Inter-macroblocks experience an extra step of encoding that intra-macroblocks do not. This extra step is known as the motion estimator, and the goal is to predict the pixel values of the target macroblock from the values of a macroblock in a previous, reference, frame. Various search algorithms, such as an exhaustive search, can be used to determine which macroblock best predicts the target macroblock. This best-matching predictor is typically determined by calculating the sum of the absolute differences (SAD) between the two macroblocks' luminance values; The macroblock with the lowest SAD value is considered the best predictor.

When this best-prediction macroblock is found, its location is represented by a motion vector, which indicates the change from the target macroblock location to the prediction-macroblock location. Therefore, each inter-macroblock can be represented by two pieces of information: its motion vector, which indicates the location of the best-matching macroblock in the reference frame, and the prediction error, which is the difference between the prediction and the target macroblock pixel values.

The next step in the encoding process is that of the Discrete Cosine Transform (DCT). The DCT is a two-dimensional linear transformation that maps values in the spatial domain into the frequency domain. For inter-macroblocks, it is the prediction error that is transformed. For intra-macroblocks, the pixel values themselves are directly transformed. Instead of operating on an entire macroblock at one time, the DCT subdivides the macroblock into four 8x8 pixel squares, called "blocks", and operates on each block.

The DCT frequency-domain coefficients for each block are then sent through a quantizer, which maps the coefficient values into discrete values called reconstruction levels. In H.263, the step size, or distance between reconstruction levels, is constant, defined by 2Q, where the variable Q is called the Q-factor. Q can range from 1 to 31. All coefficients within an inter-macroblock are quantized using the same Q value, regardless of position in the block, but the Q value can change between macroblocks.
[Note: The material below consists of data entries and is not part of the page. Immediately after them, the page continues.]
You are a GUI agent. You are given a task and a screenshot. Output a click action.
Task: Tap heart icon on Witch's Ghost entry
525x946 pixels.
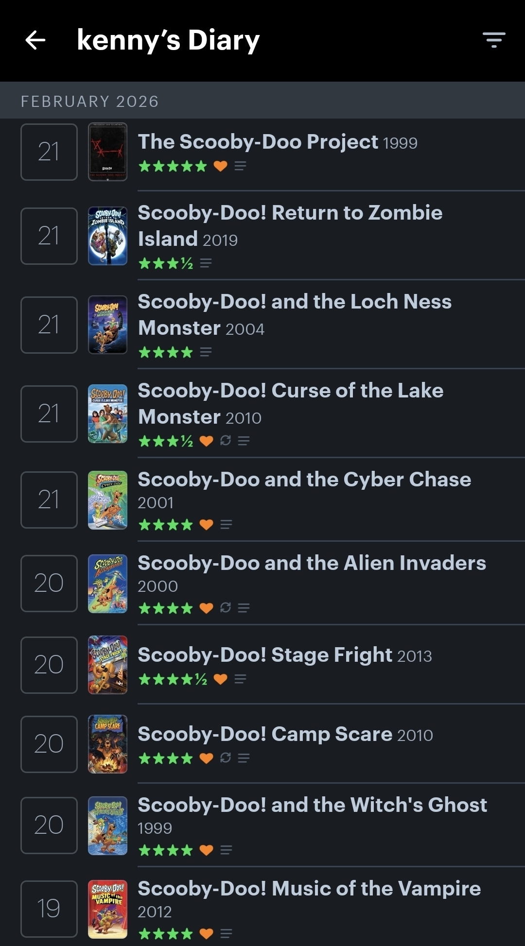(x=207, y=850)
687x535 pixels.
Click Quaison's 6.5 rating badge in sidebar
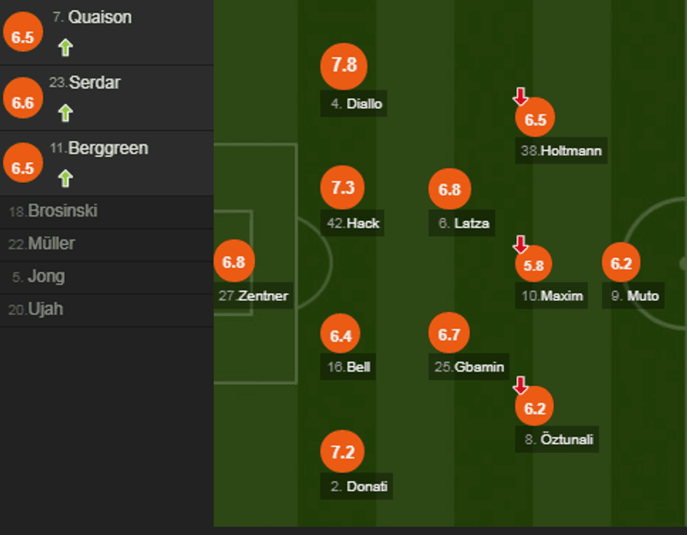coord(23,37)
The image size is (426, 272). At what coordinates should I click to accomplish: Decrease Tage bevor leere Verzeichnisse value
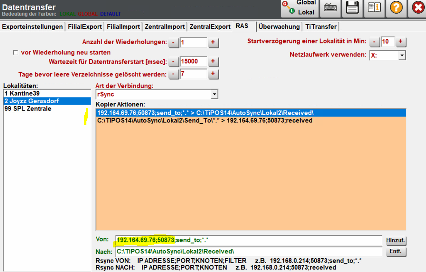point(173,74)
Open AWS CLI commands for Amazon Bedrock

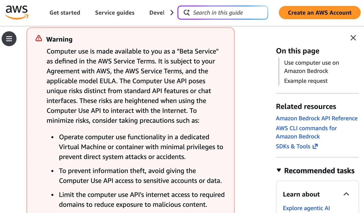(x=306, y=132)
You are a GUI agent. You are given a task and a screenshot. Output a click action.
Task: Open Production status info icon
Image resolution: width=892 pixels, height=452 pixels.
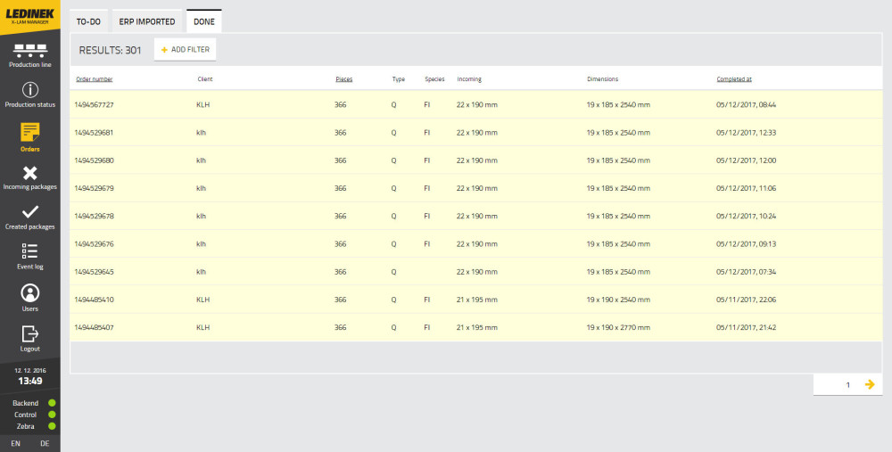point(30,90)
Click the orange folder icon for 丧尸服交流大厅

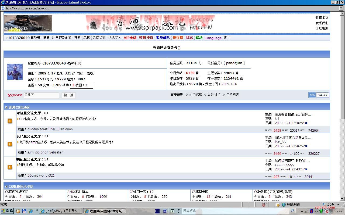(x=10, y=144)
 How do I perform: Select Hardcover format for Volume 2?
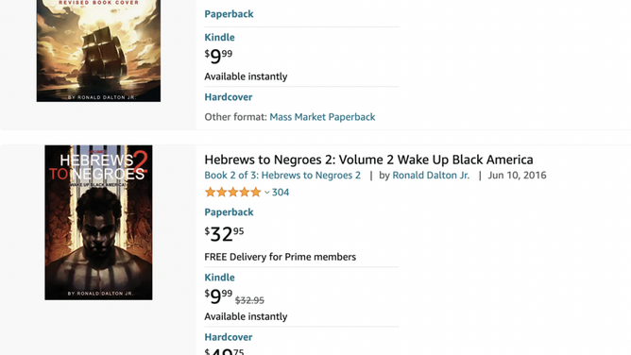229,337
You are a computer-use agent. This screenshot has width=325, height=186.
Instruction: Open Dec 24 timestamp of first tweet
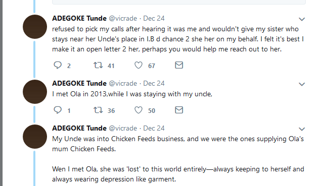(154, 18)
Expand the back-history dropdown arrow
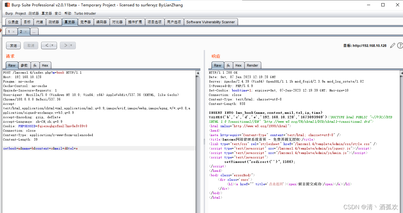Image resolution: width=403 pixels, height=213 pixels. coord(52,46)
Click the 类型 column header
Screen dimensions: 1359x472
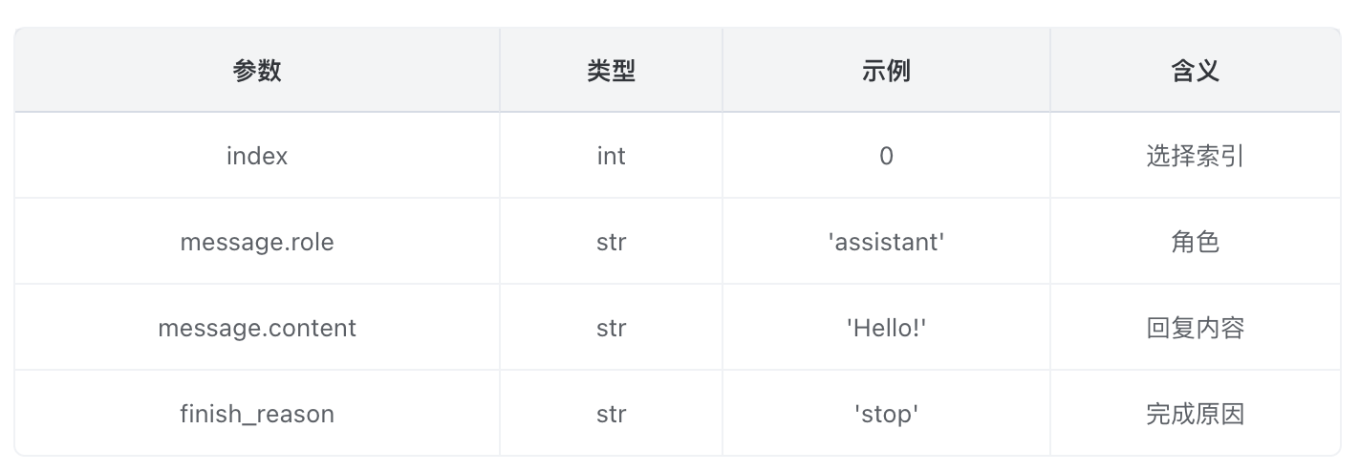(x=611, y=70)
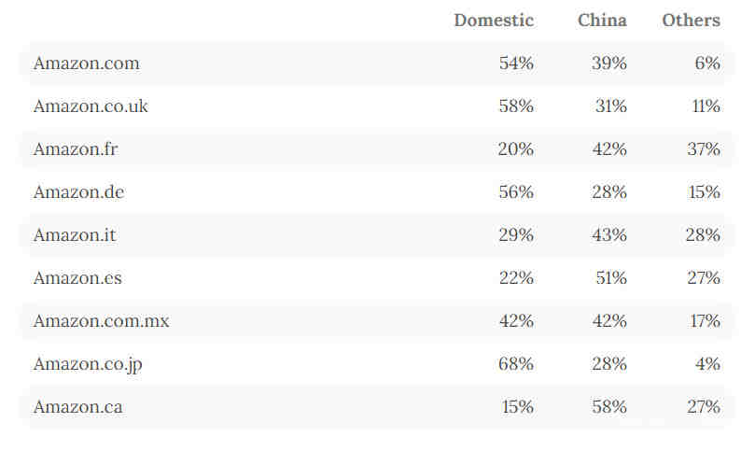This screenshot has width=755, height=451.
Task: Select the Amazon.co.jp row label
Action: [x=88, y=364]
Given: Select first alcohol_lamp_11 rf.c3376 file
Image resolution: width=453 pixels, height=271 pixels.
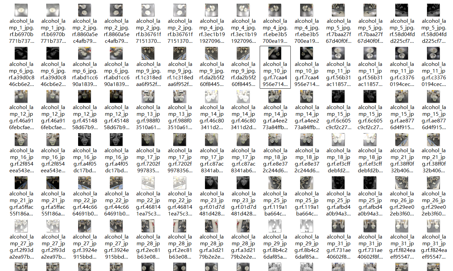Looking at the screenshot, I should (402, 67).
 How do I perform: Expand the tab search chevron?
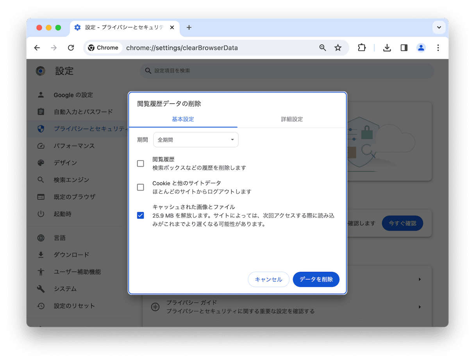point(439,27)
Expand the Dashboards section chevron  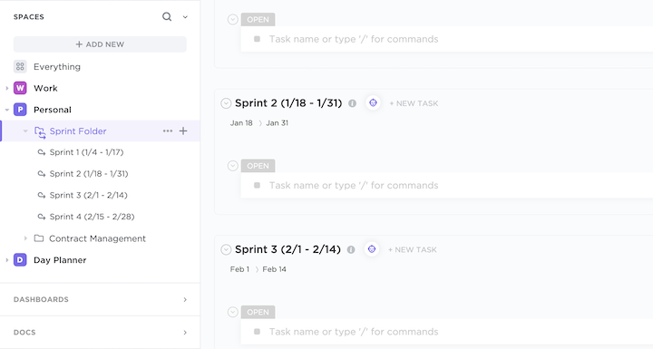coord(185,299)
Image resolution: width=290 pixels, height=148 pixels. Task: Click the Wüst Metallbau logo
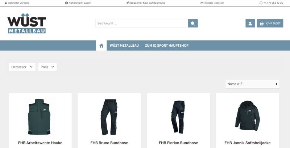tap(26, 23)
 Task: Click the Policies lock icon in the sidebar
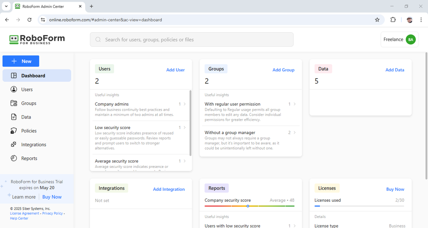pyautogui.click(x=14, y=131)
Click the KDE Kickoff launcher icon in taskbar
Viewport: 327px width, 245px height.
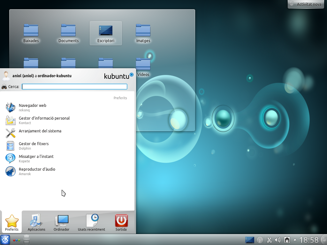tap(5, 240)
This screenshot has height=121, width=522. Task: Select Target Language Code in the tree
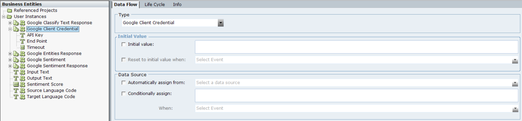coord(51,97)
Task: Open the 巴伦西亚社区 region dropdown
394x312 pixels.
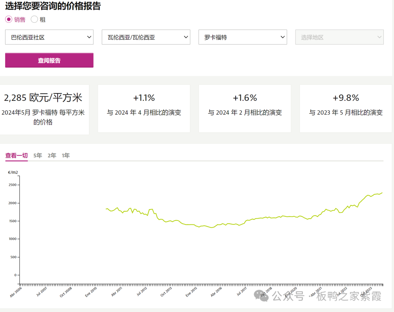Action: coord(49,37)
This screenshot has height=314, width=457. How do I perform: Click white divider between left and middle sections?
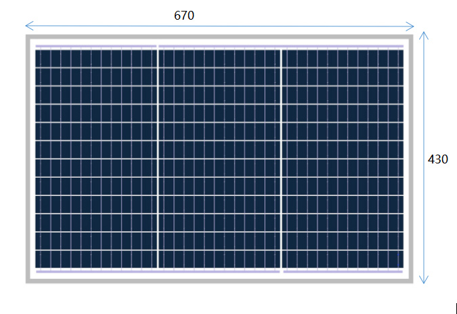pyautogui.click(x=157, y=159)
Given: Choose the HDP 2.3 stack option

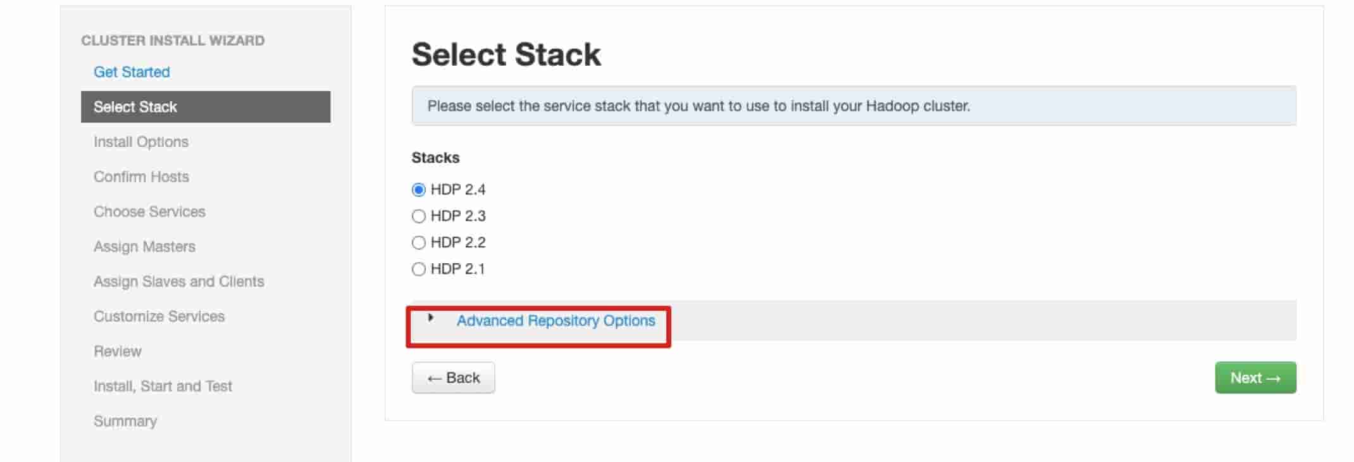Looking at the screenshot, I should [418, 216].
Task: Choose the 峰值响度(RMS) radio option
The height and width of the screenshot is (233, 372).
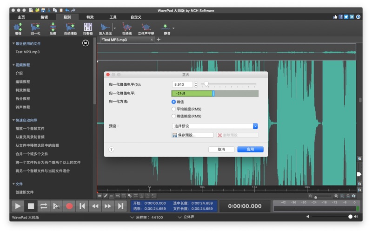Action: coord(174,117)
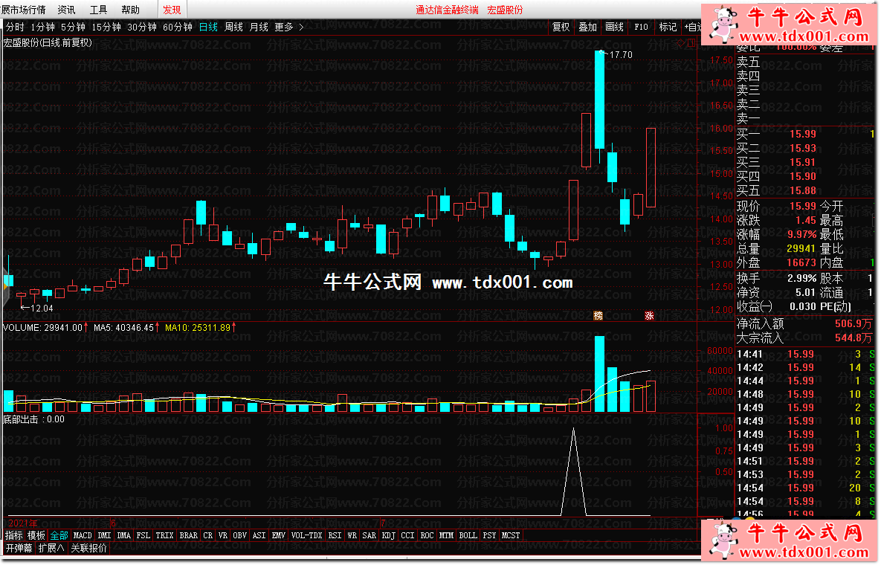Click the 12.04 low price marker
The width and height of the screenshot is (881, 565).
pyautogui.click(x=40, y=308)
Because quantization introduces loss, and higher Q values introduce more loss than lower Q values, varying the Q value is a method used for rate control, i.e., to control the flow of information encoded in the final bitstream. Finally, the quantized coefficients are entropy coded and sent to the decoder, along with the motion vectors and other relevant formatting information.

3 Encoder Optimization and Characterization

In order to more acccurately measure our encoder performance, we first optimized the Telenor software encoder. To do this, we profiled the baseline encoder to determine which parts of the code consumed the greatest amount of computational resources. The profiling information was obtained using the DPAT (Distributed Performance Analysis Tool) utility. DPAT gathers data on a program by suspending the process periodically and taking samples of the program, using a user-specified sampling interval of 10 milliseconds. We collected the data for the profiler, as we did for all future results presented in this paper, using an HP 9000/712 workstation with an 80 MHz processor clock and 32 Mbytes of RAM.

Using the profiling information we obtained, we then tried to increase the efficiency of computationally-intensive areas using techniques such as loop unrolling and algorithm substitution. We found that the two most effective changes occurred in the motion estimator and inverse DCT. For the motion estimator, this was accomplished by replacing absolute value function calls with if-then macros within the block matching routines. We replaced the IDCT algorithm with a fast IDCT algorithm -- also supplied by Telenor -- and added clipping in the fast IDCT algorithm to conform to the H.263 standard. The two changes we mentioned reduced the computation time of the motion estimator and inverse DCT by 4-5 times their original value.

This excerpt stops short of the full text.